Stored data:
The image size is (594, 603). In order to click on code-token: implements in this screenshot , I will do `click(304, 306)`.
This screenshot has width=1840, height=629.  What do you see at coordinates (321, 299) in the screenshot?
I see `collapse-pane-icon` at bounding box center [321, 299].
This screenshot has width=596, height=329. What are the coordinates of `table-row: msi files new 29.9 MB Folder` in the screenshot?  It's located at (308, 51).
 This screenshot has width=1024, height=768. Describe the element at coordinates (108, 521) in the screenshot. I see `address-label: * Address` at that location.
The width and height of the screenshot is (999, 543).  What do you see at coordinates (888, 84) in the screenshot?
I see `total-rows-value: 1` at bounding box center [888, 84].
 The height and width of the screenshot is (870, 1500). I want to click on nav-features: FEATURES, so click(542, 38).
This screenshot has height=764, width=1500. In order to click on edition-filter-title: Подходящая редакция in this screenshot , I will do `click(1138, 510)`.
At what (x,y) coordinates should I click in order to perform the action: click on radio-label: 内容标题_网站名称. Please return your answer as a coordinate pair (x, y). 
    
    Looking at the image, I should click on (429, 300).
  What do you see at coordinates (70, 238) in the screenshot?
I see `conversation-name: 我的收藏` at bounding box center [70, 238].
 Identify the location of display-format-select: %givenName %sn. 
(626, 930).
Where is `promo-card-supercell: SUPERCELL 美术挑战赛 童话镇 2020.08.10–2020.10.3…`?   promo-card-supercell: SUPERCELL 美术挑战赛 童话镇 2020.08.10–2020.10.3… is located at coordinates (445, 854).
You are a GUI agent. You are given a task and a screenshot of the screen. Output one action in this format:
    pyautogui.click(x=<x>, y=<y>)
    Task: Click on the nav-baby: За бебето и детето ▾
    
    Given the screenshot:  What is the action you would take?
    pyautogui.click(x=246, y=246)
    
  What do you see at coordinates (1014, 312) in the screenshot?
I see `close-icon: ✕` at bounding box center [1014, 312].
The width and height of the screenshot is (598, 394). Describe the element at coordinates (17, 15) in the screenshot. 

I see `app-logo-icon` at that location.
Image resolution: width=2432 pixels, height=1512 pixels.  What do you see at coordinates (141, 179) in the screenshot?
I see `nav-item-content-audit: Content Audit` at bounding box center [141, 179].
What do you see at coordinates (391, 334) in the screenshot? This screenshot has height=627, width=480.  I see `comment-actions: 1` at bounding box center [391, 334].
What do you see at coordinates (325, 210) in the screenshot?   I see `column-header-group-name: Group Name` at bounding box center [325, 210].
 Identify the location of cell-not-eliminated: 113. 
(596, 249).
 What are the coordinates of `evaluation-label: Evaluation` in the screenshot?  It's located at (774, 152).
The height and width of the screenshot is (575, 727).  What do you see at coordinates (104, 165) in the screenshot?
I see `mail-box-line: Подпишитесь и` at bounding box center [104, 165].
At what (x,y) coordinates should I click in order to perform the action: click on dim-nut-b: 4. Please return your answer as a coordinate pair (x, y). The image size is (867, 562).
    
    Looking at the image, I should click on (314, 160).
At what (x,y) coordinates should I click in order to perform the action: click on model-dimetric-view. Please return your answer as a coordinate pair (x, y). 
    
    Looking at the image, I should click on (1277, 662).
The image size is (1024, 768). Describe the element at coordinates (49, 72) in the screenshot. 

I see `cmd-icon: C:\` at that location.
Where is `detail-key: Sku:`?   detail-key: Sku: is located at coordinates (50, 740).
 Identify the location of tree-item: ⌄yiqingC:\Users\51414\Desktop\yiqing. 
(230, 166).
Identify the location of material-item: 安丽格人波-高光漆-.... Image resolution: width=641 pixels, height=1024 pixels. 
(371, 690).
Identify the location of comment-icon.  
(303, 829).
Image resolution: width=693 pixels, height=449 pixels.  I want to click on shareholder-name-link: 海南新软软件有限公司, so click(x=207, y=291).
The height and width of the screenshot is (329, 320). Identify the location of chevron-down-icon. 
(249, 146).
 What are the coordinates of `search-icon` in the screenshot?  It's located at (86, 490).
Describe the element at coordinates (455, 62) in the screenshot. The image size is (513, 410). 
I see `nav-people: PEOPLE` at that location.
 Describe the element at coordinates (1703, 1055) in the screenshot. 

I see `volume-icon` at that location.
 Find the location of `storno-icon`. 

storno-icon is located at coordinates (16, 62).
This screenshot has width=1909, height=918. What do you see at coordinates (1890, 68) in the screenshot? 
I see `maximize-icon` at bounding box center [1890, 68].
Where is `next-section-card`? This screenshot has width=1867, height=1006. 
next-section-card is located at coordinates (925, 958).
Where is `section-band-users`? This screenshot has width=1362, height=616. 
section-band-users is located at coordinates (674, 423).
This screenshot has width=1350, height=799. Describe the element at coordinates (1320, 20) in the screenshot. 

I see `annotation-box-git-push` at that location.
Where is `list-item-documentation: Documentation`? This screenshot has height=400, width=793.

> _TASK PROMPT_
Quote every entry above verbatim, preserving each character, space, and line break.

> _RESULT BELOW_
The image size is (594, 603). In order to click on code-token: implements in this screenshot , I will do `click(304, 306)`.
This screenshot has width=1840, height=629.  What do you see at coordinates (321, 299) in the screenshot?
I see `collapse-pane-icon` at bounding box center [321, 299].
This screenshot has width=596, height=329. What are the coordinates of `table-row: msi files new 29.9 MB Folder` in the screenshot?  It's located at (308, 51).
 This screenshot has width=1024, height=768. Describe the element at coordinates (108, 521) in the screenshot. I see `address-label: * Address` at that location.
The width and height of the screenshot is (999, 543).  What do you see at coordinates (888, 84) in the screenshot?
I see `total-rows-value: 1` at bounding box center [888, 84].
 The height and width of the screenshot is (870, 1500). I want to click on nav-features: FEATURES, so click(542, 38).
This screenshot has height=764, width=1500. In order to click on edition-filter-title: Подходящая редакция in this screenshot , I will do `click(1138, 510)`.
At what (x,y) coordinates should I click in order to perform the action: click on radio-label: 内容标题_网站名称. Please return your answer as a coordinate pair (x, y). 
    
    Looking at the image, I should click on (429, 300).
  What do you see at coordinates (70, 238) in the screenshot?
I see `conversation-name: 我的收藏` at bounding box center [70, 238].
 Identify the location of display-format-select: %givenName %sn. 
(626, 930).
Where is `promo-card-supercell: SUPERCELL 美术挑战赛 童话镇 2020.08.10–2020.10.3…`?   promo-card-supercell: SUPERCELL 美术挑战赛 童话镇 2020.08.10–2020.10.3… is located at coordinates (445, 854).
You are a GUI agent. You are given a task and a screenshot of the screen. Output one action in this format:
    pyautogui.click(x=<x>, y=<y>)
    Task: Click on the nav-baby: За бебето и детето ▾
    
    Given the screenshot:  What is the action you would take?
    pyautogui.click(x=246, y=246)
    
  What do you see at coordinates (1014, 312) in the screenshot?
I see `close-icon: ✕` at bounding box center [1014, 312].
The width and height of the screenshot is (598, 394). Describe the element at coordinates (17, 15) in the screenshot. 

I see `app-logo-icon` at that location.
Image resolution: width=2432 pixels, height=1512 pixels.  What do you see at coordinates (141, 179) in the screenshot?
I see `nav-item-content-audit: Content Audit` at bounding box center [141, 179].
What do you see at coordinates (391, 334) in the screenshot? This screenshot has height=627, width=480.  I see `comment-actions: 1` at bounding box center [391, 334].
What do you see at coordinates (325, 210) in the screenshot?   I see `column-header-group-name: Group Name` at bounding box center [325, 210].
 Identify the location of cell-not-eliminated: 113. 
(596, 249).
 What are the coordinates of `evaluation-label: Evaluation` in the screenshot?  It's located at (774, 152).
The height and width of the screenshot is (575, 727).  What do you see at coordinates (104, 165) in the screenshot?
I see `mail-box-line: Подпишитесь и` at bounding box center [104, 165].
At what (x,y) coordinates should I click in order to perform the action: click on dim-nut-b: 4. Please return your answer as a coordinate pair (x, y). The image size is (867, 562).
    
    Looking at the image, I should click on (314, 160).
At what (x,y) coordinates should I click in order to perform the action: click on model-dimetric-view. Please return your answer as a coordinate pair (x, y). 
    
    Looking at the image, I should click on (1277, 662).
The image size is (1024, 768). Describe the element at coordinates (49, 72) in the screenshot. 

I see `cmd-icon: C:\` at that location.
Where is `detail-key: Sku:`?   detail-key: Sku: is located at coordinates (50, 740).
 Identify the location of tree-item: ⌄yiqingC:\Users\51414\Desktop\yiqing. 
(230, 166).
Identify the location of material-item: 安丽格人波-高光漆-.... Image resolution: width=641 pixels, height=1024 pixels. 
(371, 690).
Identify the location of comment-icon.  
(303, 829).
Image resolution: width=693 pixels, height=449 pixels.  I want to click on shareholder-name-link: 海南新软软件有限公司, so click(x=207, y=291).
The height and width of the screenshot is (329, 320). Identify the location of chevron-down-icon. 
(249, 146).
 What are the coordinates of `search-icon` in the screenshot?  It's located at (86, 490).
Describe the element at coordinates (455, 62) in the screenshot. The image size is (513, 410). 
I see `nav-people: PEOPLE` at that location.
 Describe the element at coordinates (1703, 1055) in the screenshot. 

I see `volume-icon` at that location.
 Find the location of `storno-icon`. 

storno-icon is located at coordinates (16, 62).
This screenshot has width=1909, height=918. What do you see at coordinates (1890, 68) in the screenshot? 
I see `maximize-icon` at bounding box center [1890, 68].
Where is `next-section-card`? This screenshot has width=1867, height=1006. 
next-section-card is located at coordinates (925, 958).
Where is `section-band-users`? This screenshot has width=1362, height=616. 
section-band-users is located at coordinates (674, 423).
This screenshot has width=1350, height=799. Describe the element at coordinates (1320, 20) in the screenshot. 

I see `annotation-box-git-push` at that location.
Where is `list-item-documentation: Documentation`? This screenshot has height=400, width=793.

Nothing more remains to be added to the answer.